== Study questions ==
1. Answer these questions using the text about MCL hospital's file digitization:
(a) In which town will the paper files be scanned?
(b) On what date will MCL start using Epic?
(c) For how many years must MCL store its patients' data?
2. Continue the text about MCL hospital's file digitization from its last sentence.

== Text shown ==
========

Over a period of nine months, MCL hospital will be scanning 15 years of medical history. It is almost a military operation. 25.000.000 sheets of paper, with the staples and paper clips removed by hand, will soon be flying through the ‘scanning tunnel’ in Zaventem (Belgium). The files of 900.000 MCL hospital patients will be transferred from paper to the computer.
“It is almost a military operation”, says the financial director, René Delleman. He does not want to disclose the exact cost, but it runs into the millions. At two storage warehouses on Hemrik Industrial Estate in Leeuwarden, the files will be put into boxes on pallets, and then sent to Zaventem in trucks, where the company iGuana will carry out the digitisation project.
Epic
Because it involves sensitive, private material that also needs to remain available at all times, nothing has been left to chance. “Imagine a specialist suddenly needs a specific file that is being processed at that point. A phone call is made to Belgium, and within a quarter of an hour, we will have the digital version.” iGuana is capable of finding the right file at that speed because each file has a number and a barcode.
Digitisation is necessary because MCL will be starting to use Epic on 1st April. Epic is a completely computerised care system that also includes all patient files. As Delleman explains, “We have to store all our patients’ data for 15 years, and some of it for longer if the doctors specifically request it. All that information needs to be accessible quickly and in a legible format, including handwritten notes by doctors and nurses.”

========

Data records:
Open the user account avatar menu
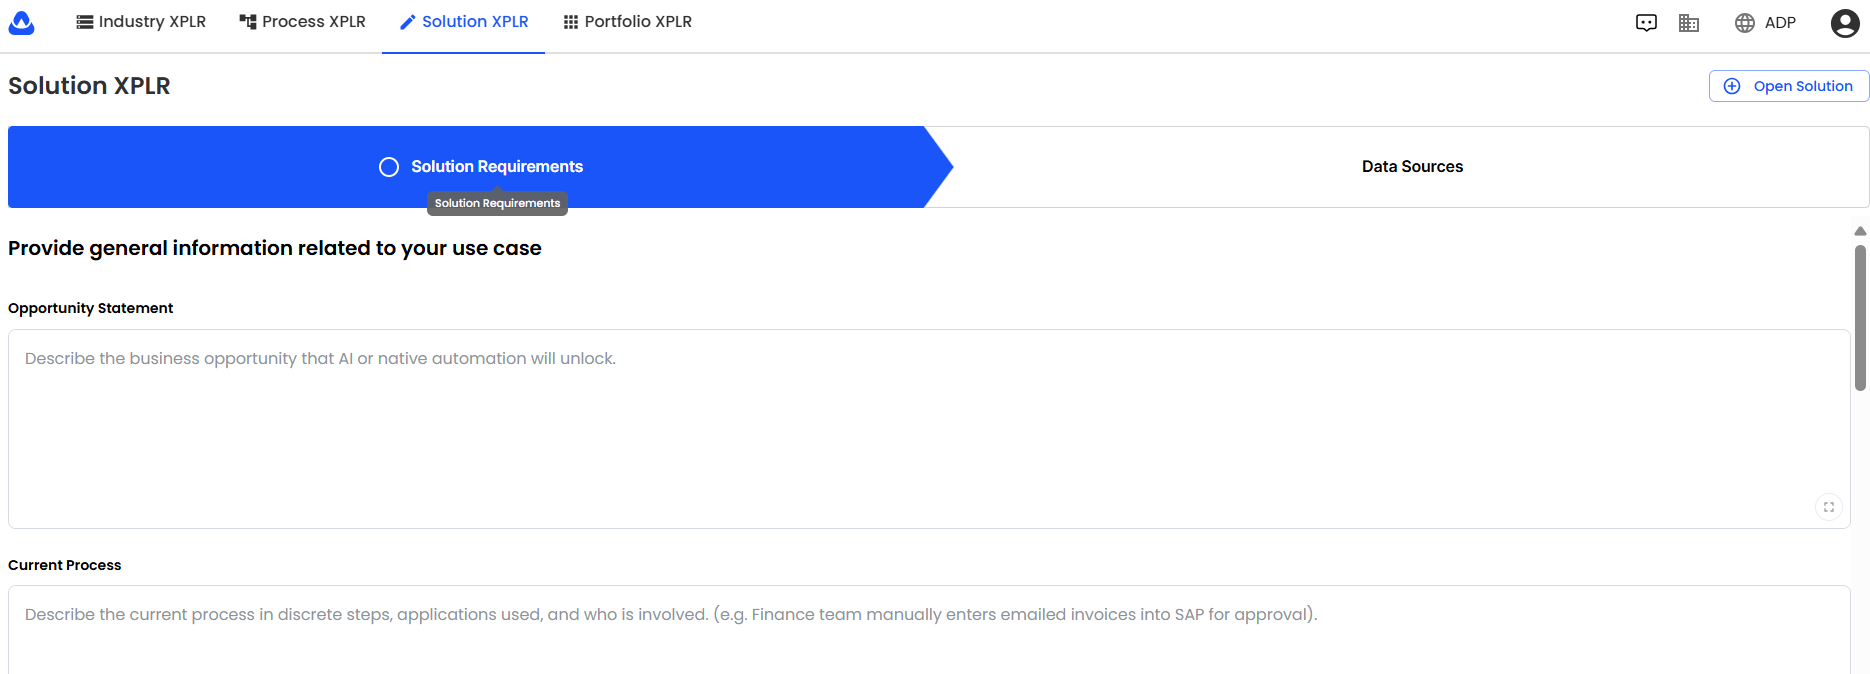 click(x=1844, y=23)
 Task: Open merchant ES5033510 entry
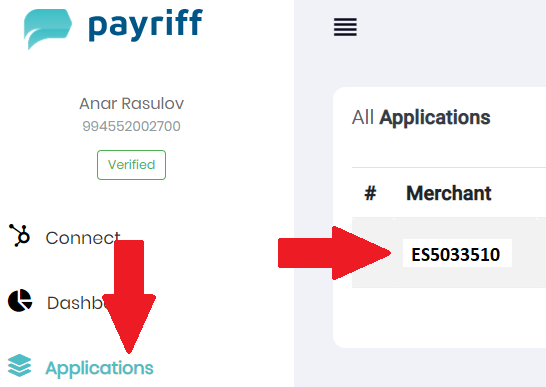(x=456, y=254)
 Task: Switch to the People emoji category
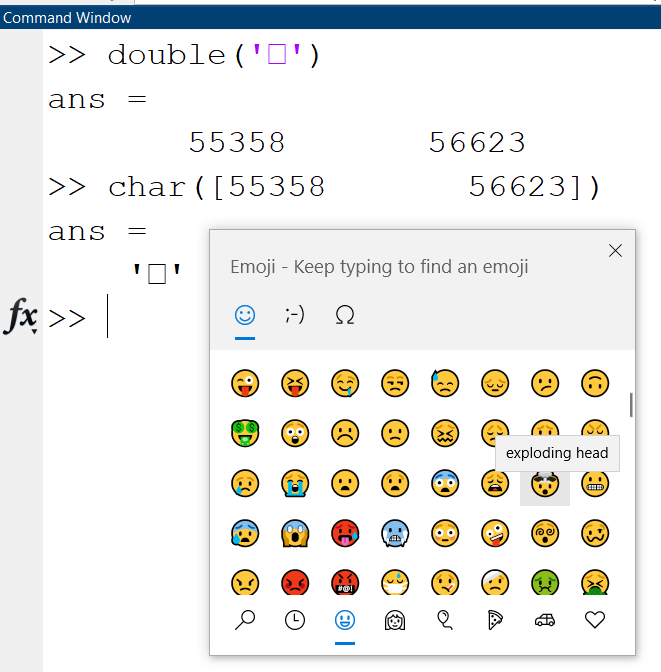coord(395,621)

========

== Answers per task ==
1.
(a) Zaventem, Belgium.
(b) 1st April.
(c) 15 years, and some of it longer if the doctors specifically request it.

2.
11 Kilometres of Archives
iGuana was selected for the task last year, from a pool of three potential candidates. The company has been serving numerous medical institutions for many years. The MCL project involves processing about eleven kilometres of archives, at the rate of about 25.000 files per week. The work will be complete in August. So it will not be ready by 1st April, but that will not be a problem. “We did the current files first”, Delleman explains. The scanning process is strictly monitored. “There are all kinds of confidentiality clauses. The pallets are secured and sealed before transportation. Cameras and telephones are forbidden in the work areas.”
Tjongerschans hospital in Heerenveen and Nij Smellinghe hospital in Drachten are digitising their files without bringing in an external company. Tjongerschans started doing so back in 2004, because the archives were full and it was clear that the future would be digital. In Heerenveen, a total of 700.000 files have been cleaned and scanned by six full-time staff. The job will be completed in October. In Nij Smellinghe, the work took the hospital’s own staff eight years to complete.